Burt, answering Boies, said in the conversation at the other side of the courtroom from the jury, "I won't deign to answer this business about rehearsing. What the witness has said is what he feels."
"More importantly, sir," Burt argued to the judge, "on that interview they 'close-framed' him -- they put the shots in very tight. They got him licking his lips, and that may very well be argued . . . that is evidence of guilt [that] he was trapped, and I think he is entitled to explain what happened."
Leval told the lawyers that the best evidence of what happened during Westmoreland's interview were the extensive tapes of the uncut versions of it, large portions of which have been shown to the jury.
Although the judge ruled out Westmoreland's characterizations such as a "lynching" or an "inquisition," he allowed some explanations of how unprepared he believed he was to remain on the record.
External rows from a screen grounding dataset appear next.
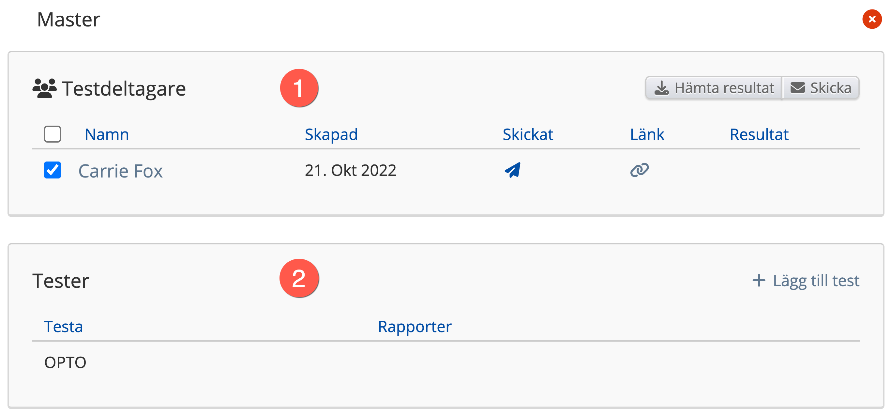Viewport: 891px width, 417px height.
Task: Click the Länk column header
Action: (647, 134)
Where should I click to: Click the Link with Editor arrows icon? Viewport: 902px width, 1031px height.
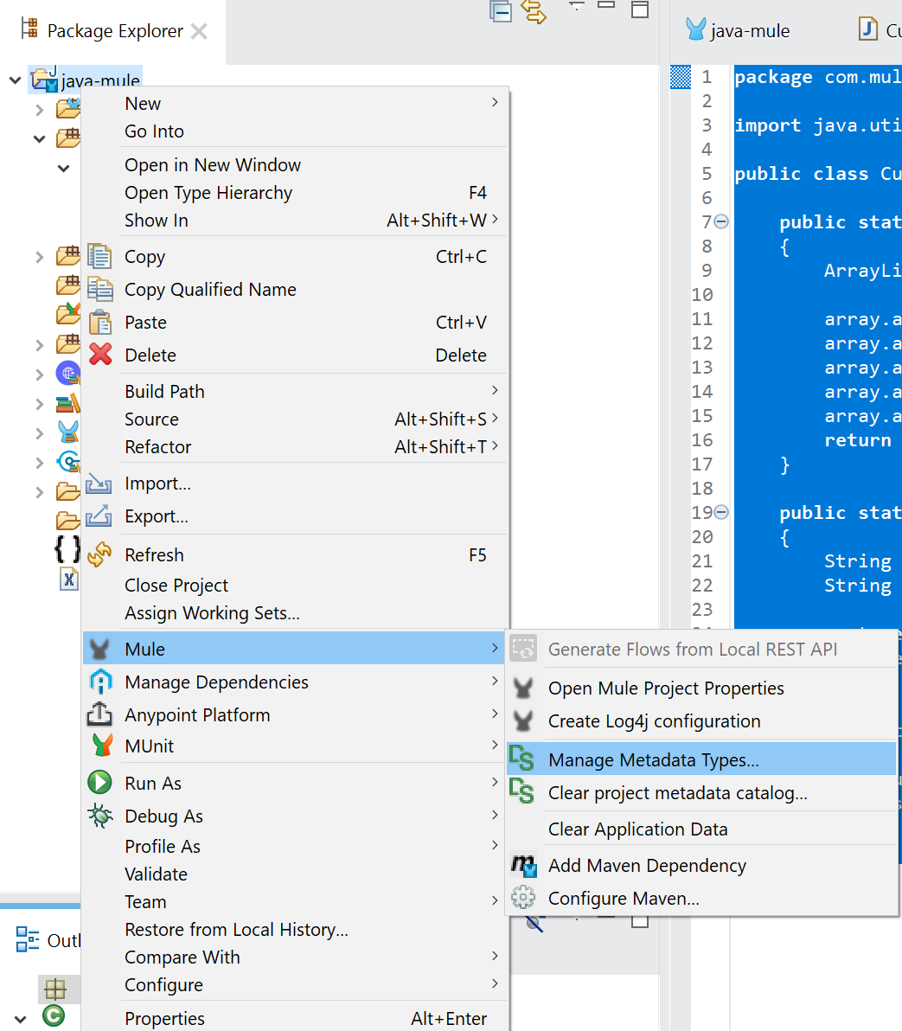pyautogui.click(x=534, y=11)
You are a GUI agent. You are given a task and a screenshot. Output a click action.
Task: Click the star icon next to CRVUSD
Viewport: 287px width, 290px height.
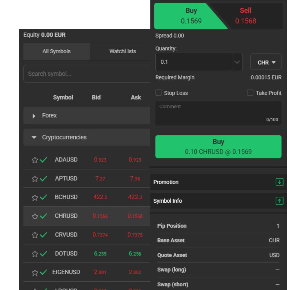point(35,235)
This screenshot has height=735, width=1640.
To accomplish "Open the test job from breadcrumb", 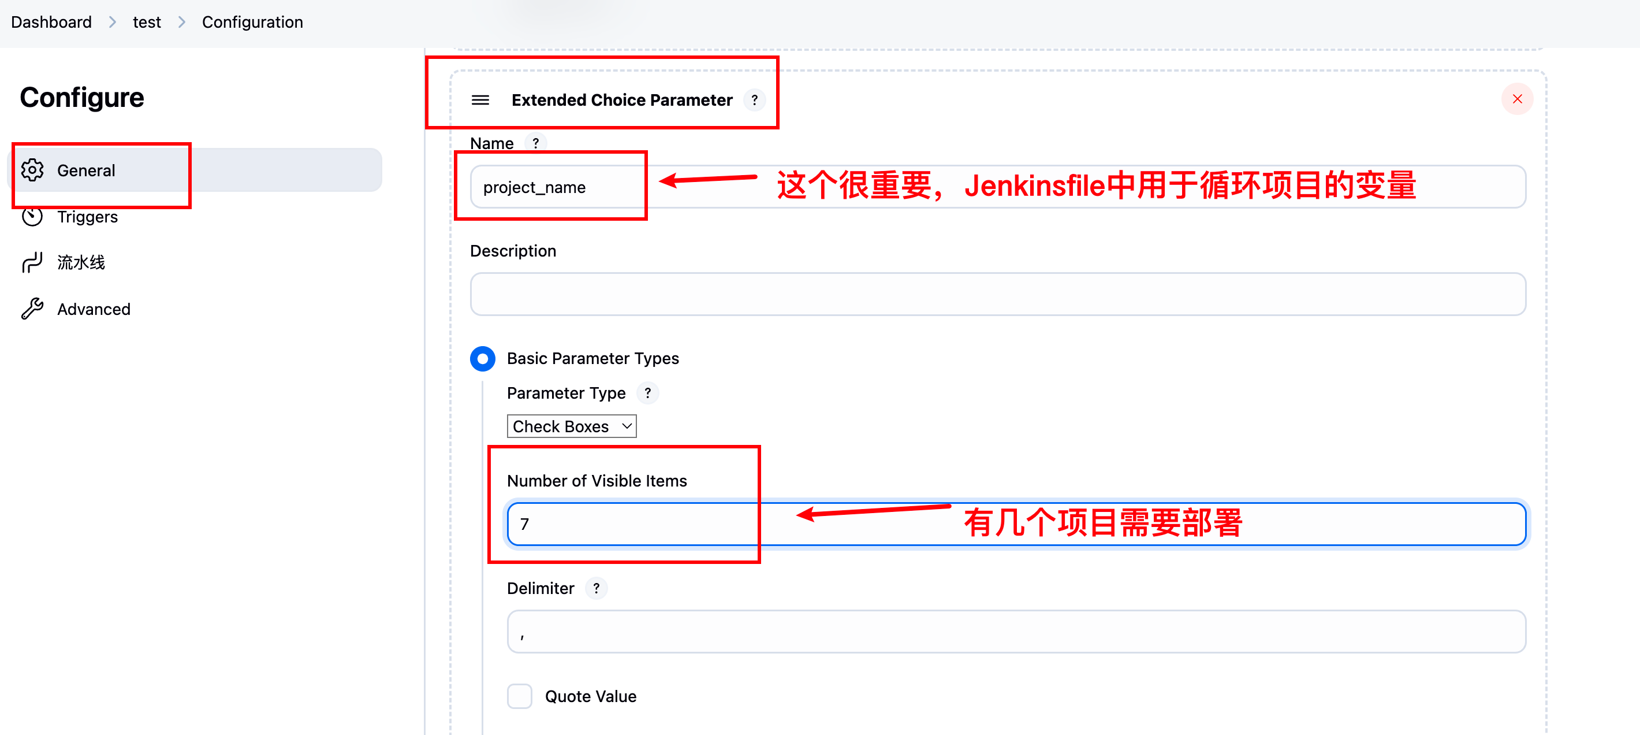I will pos(146,22).
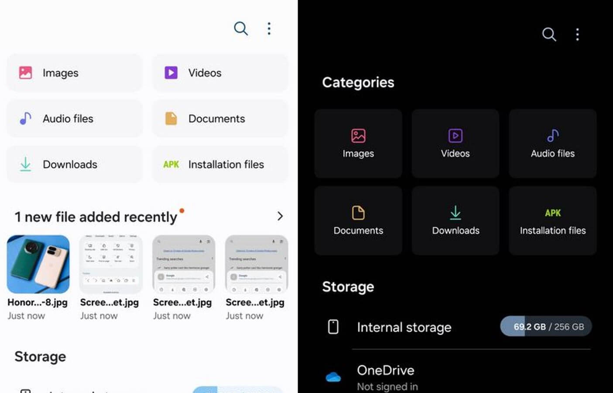This screenshot has height=393, width=613.
Task: Select the Audio files note icon in dark grid
Action: point(552,136)
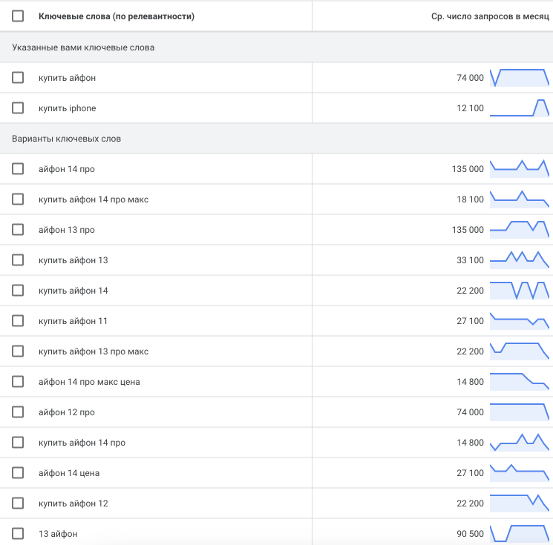Viewport: 553px width, 545px height.
Task: Mark the checkbox for "купить айфон 14 про макс"
Action: coord(18,199)
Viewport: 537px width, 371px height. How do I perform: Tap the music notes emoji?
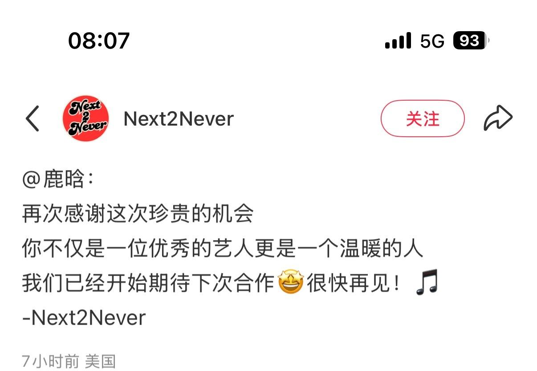pos(427,282)
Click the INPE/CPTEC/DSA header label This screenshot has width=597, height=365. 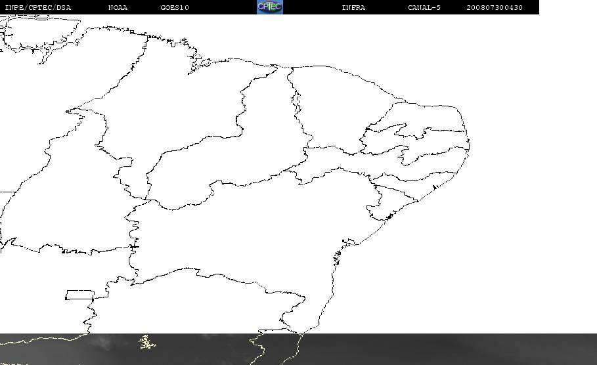click(37, 8)
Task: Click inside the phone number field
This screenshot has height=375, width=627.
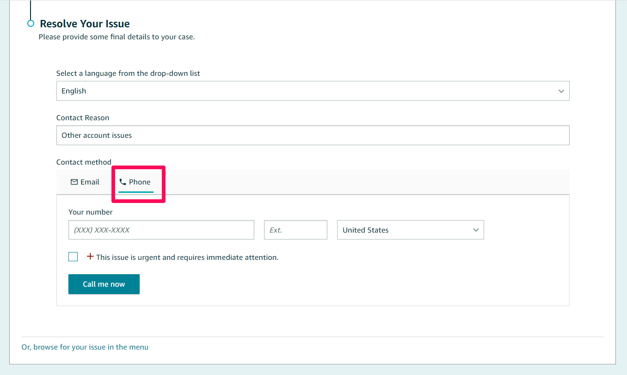Action: pos(161,230)
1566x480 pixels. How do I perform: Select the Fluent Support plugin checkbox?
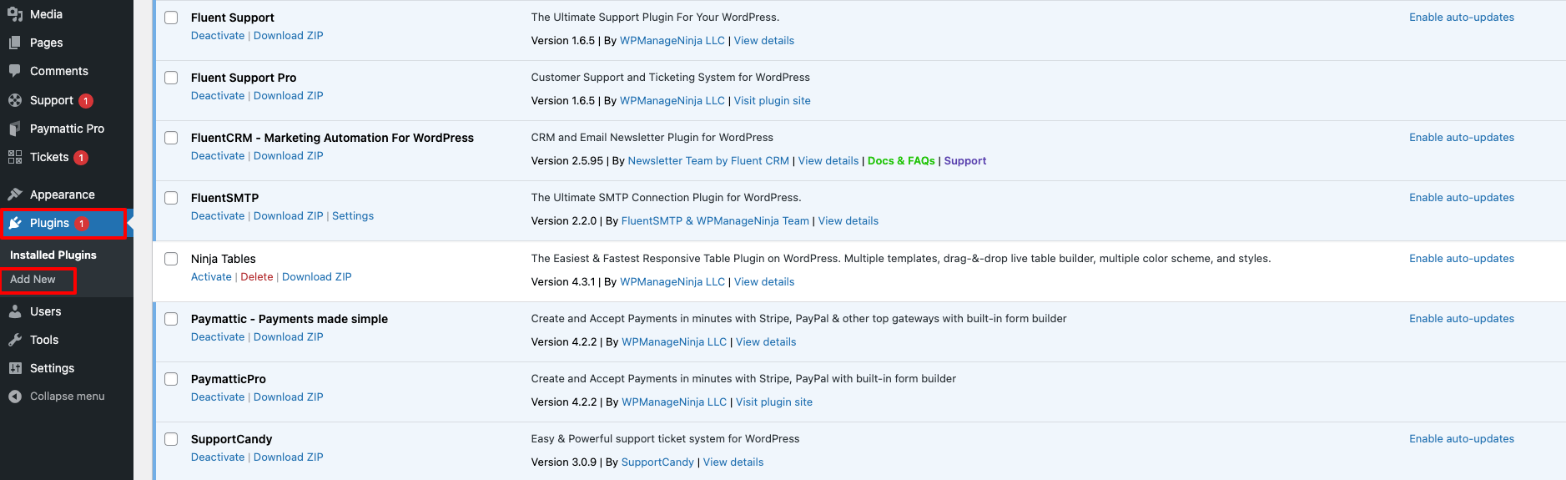click(171, 18)
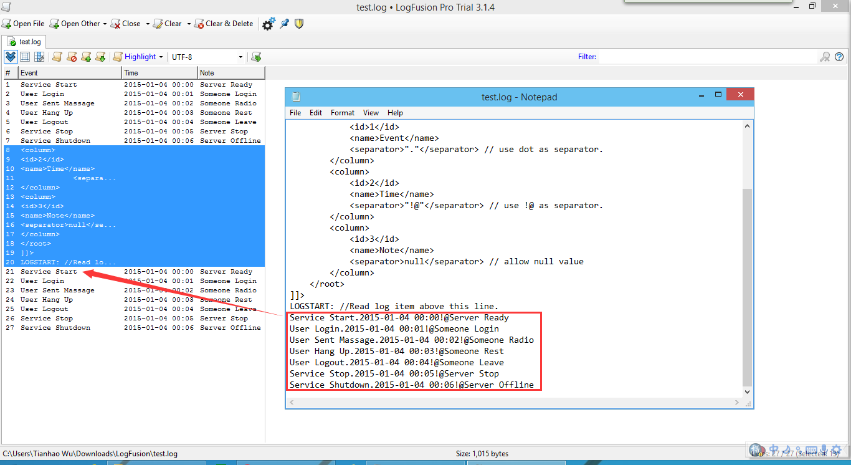851x465 pixels.
Task: Click the Open File button
Action: point(24,24)
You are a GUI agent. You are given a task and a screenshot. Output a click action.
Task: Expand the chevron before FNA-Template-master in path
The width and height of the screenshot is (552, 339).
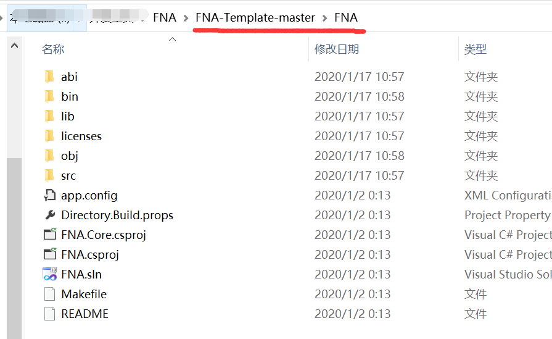coord(186,18)
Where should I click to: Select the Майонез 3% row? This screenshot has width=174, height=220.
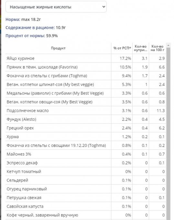click(x=85, y=154)
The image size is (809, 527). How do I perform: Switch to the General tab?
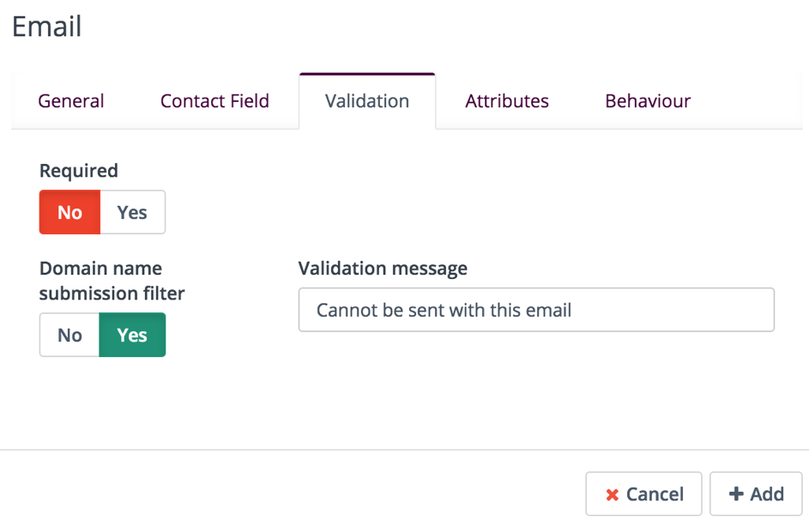pos(71,101)
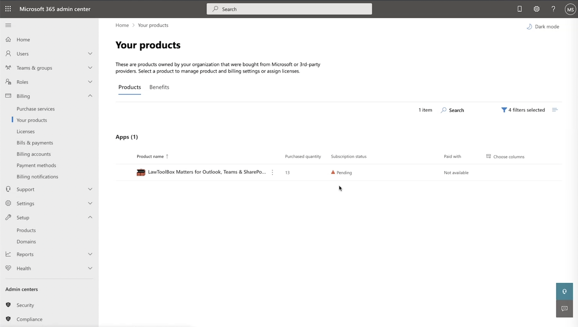Click the mobile app phone icon
The width and height of the screenshot is (578, 327).
click(x=519, y=9)
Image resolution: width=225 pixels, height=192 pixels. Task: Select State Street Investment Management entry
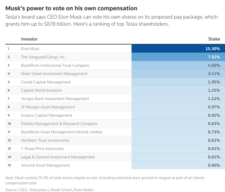(x=54, y=74)
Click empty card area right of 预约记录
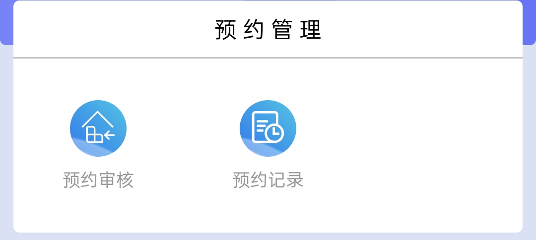This screenshot has width=536, height=240. 410,143
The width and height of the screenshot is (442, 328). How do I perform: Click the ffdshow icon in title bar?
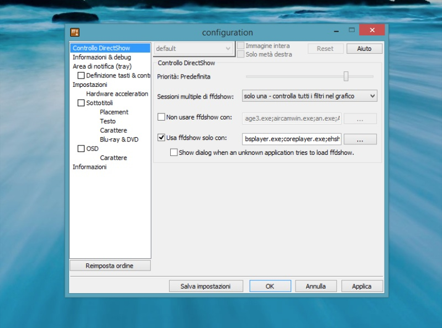[75, 32]
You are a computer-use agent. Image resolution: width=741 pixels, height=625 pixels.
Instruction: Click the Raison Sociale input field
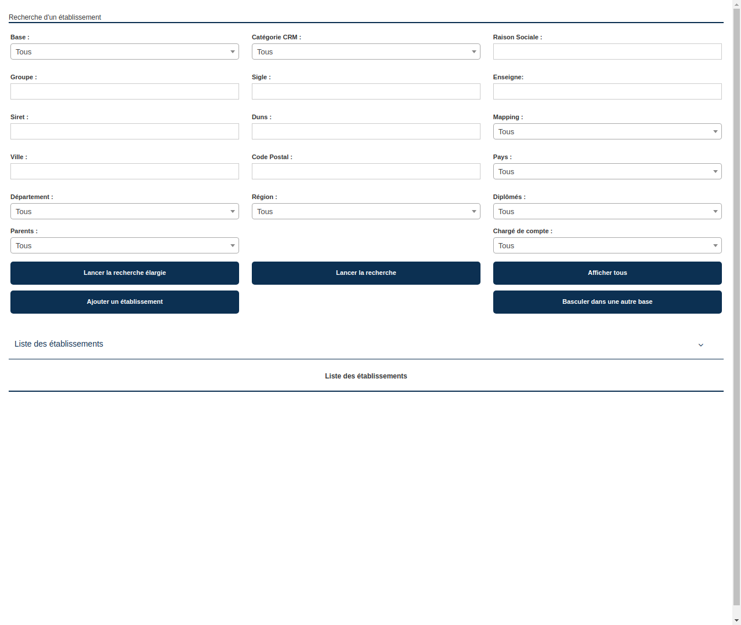pos(607,52)
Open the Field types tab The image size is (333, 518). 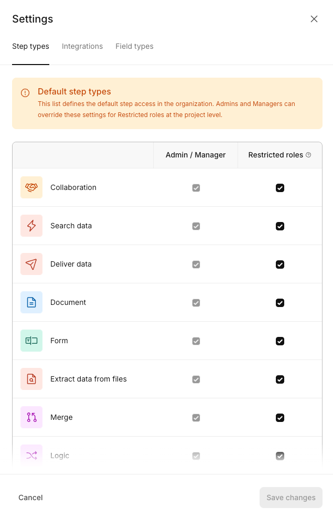coord(134,46)
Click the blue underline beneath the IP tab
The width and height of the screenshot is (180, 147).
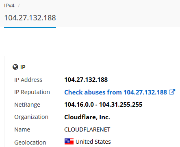coord(30,28)
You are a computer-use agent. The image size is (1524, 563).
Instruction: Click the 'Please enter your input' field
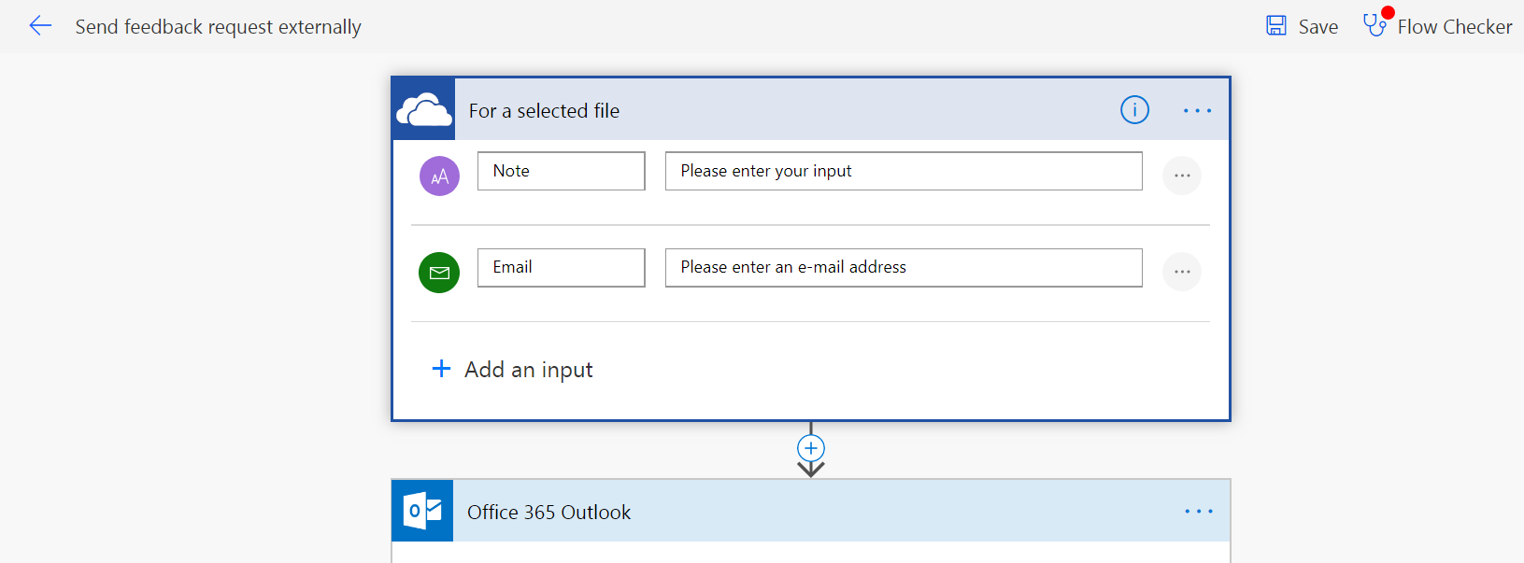click(903, 171)
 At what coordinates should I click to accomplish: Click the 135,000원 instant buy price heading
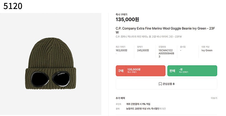(127, 20)
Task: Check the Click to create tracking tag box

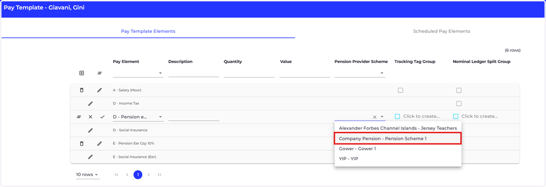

The general said that after agreeing to the interview, he went to the Army office of the chief of military history in Washington to do research on the period before the Tet offensive in January 1968.
He said Crile promised to send him a letter outlining the interview, but it arrived the night before the session. The letter from Crile, delivered to the Plaza hotel, where CBS had booked the general in New York City, read: "Using the Tet offensive as a jumping-off point, we plan to explore the role of American intelligence in the Vietnam war -- how well did we identify and report the intentions and capabilities of the enemy we were facing?"
The program concluded that the American people and the president were surprised and disillusioned by the communist attacks in South Vietnam during Tet because they had been told by Westmoreland and others that the enemy was running out of men.